● **EXERCISE REQUIREMENTS**: When you find the word "resolution" in a line of the entries, please copy the whole line.

Start of EXTRACTED RECORDS

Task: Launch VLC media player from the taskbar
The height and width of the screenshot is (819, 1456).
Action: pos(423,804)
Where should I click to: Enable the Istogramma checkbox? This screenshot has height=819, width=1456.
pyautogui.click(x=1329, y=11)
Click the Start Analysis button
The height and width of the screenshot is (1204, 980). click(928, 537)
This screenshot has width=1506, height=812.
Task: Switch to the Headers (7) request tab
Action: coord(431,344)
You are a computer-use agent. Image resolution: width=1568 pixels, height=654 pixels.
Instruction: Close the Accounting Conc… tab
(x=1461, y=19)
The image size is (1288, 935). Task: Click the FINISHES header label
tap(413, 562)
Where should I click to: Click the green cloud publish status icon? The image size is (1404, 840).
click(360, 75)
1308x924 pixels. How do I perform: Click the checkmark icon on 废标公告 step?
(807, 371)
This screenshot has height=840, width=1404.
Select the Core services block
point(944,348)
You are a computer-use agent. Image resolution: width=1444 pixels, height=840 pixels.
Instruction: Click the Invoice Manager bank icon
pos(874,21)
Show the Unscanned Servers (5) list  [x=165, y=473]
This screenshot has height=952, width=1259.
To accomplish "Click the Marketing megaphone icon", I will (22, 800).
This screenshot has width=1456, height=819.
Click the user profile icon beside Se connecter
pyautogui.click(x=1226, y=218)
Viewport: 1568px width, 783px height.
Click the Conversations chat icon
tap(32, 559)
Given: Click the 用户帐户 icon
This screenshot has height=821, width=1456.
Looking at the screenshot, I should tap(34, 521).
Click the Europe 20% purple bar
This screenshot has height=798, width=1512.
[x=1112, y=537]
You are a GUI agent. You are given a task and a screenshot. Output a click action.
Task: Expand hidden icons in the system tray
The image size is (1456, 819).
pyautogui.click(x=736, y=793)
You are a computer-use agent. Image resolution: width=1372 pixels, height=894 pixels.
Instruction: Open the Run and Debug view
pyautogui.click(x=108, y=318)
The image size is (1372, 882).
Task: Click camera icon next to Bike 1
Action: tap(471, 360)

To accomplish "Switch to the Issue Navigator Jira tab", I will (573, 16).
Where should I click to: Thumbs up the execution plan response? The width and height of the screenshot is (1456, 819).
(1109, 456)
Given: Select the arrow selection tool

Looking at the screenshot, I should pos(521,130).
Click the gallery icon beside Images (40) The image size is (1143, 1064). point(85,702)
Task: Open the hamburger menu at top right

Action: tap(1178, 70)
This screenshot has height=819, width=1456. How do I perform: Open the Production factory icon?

End of EXTRACTED RECORDS

● **EXPECTED ANSWER**:
You are a computer-use agent. Image resolution: width=1568 pixels, height=654 pixels.
You are a computer-use agent. Image resolution: width=1444 pixels, height=840 pixels.
You are a computer-use agent. Image resolution: width=1372 pixels, height=894 pixels.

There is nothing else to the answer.